Will Montero’s move to Seattle mean he’ll get more time behind the plate, his original position? At FanGraphs, Dave Cameron examines the issue, noting that catching has a “tangible effect” on a hitter, on both a daily basis and for his career value:
If the Mariners decide to keep Montero behind the plate, they should expect a lower level of offensive performance than if they move him to DH. The amount of the surge differs for each player that is moved to another position (some players can handle the load better than others before wearing down), but it is generally estimated to be in the +5 to +10 run per season range. We’ve also observed that DHs hit worse than when they play a non-catcher position on the field, so the effect would be smaller by moving him there than if they put him at first base, but there’d still be an uptick in offensive performance if he had to turn in tools of ignorance.

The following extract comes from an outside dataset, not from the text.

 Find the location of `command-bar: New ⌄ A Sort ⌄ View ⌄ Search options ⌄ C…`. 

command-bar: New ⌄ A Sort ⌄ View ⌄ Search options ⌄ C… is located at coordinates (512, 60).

There’s quite a bit more, including some numbers for current catchers and how their defense might affect their offense, but Cameron concludes:
This isn’t an open and shut case. There are reasonable arguments to be made for either decision – let’s just be willing to acknowledge that a lot more should go into the decision simply pointing at how awesome Montero’s offensive value could be relative to the average catcher.
The Mariners might get good value from putting Montero behind the plate, but would it be enough to displace the incumbent, Miguel Olivo? More likely, Montero will take Mike Carp’s place at DH in Seattle.